During our trip to the market we found the offerings there are limited; however, there are some things we can do to vary chop. Once I have some time on my hands, I hope to come up with some recipes to bring along in February when Cally and I make a return trip.
THERE’S MORE THAN ONE WAY TO SKIN AN ANTELOPE
The morning I was packed up to leave, Elijah, the head cook, walked into camp with a small antelope dangling from a stick. I thought it looked like an interesting purse idea. It was going to be Tuesday night’s dinner.
So, how does one prepare a furry fresh antelope for dinner? Skin it first, of course. And how does one skin an antelope, you ask? Well, there’s more than one way, but bet you never thought to use a bicycle pump.
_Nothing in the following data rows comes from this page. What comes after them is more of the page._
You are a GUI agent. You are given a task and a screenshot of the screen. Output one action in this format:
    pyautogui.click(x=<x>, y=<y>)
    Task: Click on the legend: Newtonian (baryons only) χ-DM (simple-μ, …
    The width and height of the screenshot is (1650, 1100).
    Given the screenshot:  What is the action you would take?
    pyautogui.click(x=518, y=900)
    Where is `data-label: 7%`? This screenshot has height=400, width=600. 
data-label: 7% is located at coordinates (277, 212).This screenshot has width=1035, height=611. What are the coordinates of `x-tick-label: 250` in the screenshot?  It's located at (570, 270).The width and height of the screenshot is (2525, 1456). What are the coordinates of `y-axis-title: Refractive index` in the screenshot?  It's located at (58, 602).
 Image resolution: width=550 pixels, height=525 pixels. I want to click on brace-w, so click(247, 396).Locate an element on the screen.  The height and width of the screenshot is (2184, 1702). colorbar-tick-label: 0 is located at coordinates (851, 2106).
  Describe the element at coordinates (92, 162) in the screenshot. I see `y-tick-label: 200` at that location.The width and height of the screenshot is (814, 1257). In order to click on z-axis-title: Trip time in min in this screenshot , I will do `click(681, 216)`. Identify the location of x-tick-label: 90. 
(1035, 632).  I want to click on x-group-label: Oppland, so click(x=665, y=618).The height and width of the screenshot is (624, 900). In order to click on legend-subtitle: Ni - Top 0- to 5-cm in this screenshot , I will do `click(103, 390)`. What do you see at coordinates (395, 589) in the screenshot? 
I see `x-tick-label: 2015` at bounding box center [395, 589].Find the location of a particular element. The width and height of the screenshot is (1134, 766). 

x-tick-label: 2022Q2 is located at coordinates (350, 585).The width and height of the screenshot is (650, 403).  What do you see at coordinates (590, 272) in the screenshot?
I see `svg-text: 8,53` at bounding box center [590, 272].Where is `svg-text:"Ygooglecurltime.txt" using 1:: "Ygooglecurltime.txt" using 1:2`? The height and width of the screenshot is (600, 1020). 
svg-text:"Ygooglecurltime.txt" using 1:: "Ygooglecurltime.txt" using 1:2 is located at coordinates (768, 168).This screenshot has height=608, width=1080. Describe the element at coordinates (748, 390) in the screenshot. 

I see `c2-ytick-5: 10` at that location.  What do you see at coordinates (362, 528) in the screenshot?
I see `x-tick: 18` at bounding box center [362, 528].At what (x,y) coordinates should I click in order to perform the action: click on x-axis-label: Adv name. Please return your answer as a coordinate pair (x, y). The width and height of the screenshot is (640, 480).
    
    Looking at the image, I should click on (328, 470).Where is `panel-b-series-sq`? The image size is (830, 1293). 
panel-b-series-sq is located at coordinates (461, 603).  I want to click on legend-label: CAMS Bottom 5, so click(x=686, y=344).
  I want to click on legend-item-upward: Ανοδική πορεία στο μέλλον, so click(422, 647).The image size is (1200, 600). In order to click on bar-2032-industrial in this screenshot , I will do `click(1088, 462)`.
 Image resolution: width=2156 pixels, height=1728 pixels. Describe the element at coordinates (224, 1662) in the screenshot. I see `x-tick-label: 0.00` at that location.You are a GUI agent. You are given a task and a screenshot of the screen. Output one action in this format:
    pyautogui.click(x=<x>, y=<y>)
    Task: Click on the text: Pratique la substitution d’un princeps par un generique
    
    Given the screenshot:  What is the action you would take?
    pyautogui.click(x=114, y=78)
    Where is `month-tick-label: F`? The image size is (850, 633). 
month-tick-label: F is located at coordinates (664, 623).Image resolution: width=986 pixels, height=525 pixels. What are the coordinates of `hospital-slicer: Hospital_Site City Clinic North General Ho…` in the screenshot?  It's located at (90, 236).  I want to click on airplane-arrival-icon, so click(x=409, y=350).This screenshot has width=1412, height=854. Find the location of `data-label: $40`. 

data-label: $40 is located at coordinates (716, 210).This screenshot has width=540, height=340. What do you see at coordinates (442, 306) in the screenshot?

Hooman, our ever so clever resident architect/earth bag specialist, was in charge of flaying Mr. Antelope. I saw Hooman sharpening his knife as I was getting my bags ready to leave and then overheard the discussion between Mike and Hooman on how to remove the skin. Next thing I know, they’ve got a ball pump and are inflating the antelope to separate its skin from muscle. The ball pump was working! They even discovered that when you press on an inflated antelope, they make some rather embarrassing noises.
SWIMMING TO THE WRECK
Alejandro, our Costa Rican perma-culturist, invited me to join him for a swim out to a shipwreck that rests some 300-400 yards off the beach. A good sized portion of the hull was visible at low tide and it looked very tempting and fun to explore. Given my fear of dark water, I normally would have said no but Alejandro has a way about him that makes everything feel good and safe, so, I pushed aside my fears and decided to go. He shared his thoughts on fear- simply acknowledge that you are a part of nature and ask the creatures of the sea or forest for their protection and acceptance. Oh, to be so mellow.
Armed with masks, snorkels and sharing a pair of fins, one broken and both too small for Ale, we made our one legged swim out to the wreck. Ale liked to swim down to the bottom and would disappear every so often, causing a mild panic attack on my part. I am an expert on all things bizarre and all gruesome ways to die, so the Discovery Channel’s footage of the giant great white breaching the water to swallow a sea lion whole came to mind. Between the beach and the wreck, we swam through greenish water with no bottom in sight- to my neurotic mind, prime hunting grounds for sharks. I asked for acceptance by the sea creatures and hoped they were listening.
As we got closer, the waves broke over shallow rock formations where the wreck had come to rest. Happy to be in friendlier waters, we started exploring the sea floor. There we discovered the mast, much of the railing and a good portion of the hull still intact. Oddly colored but beautifully detailed pieces of scrap surrounded the wreck. We dove hoping to come back with some interesting treasure. Snapper, barracuda and all sorts of fish were there for us to enjoy. Ale managed to climb up onto the rusty piece of wreckage that stuck about seven or so feet out of the water and pulled me up to share a much-needed rest. The swim back was tiring but it was a beautiful way to spend the afternoon and a treat to share it with Ale.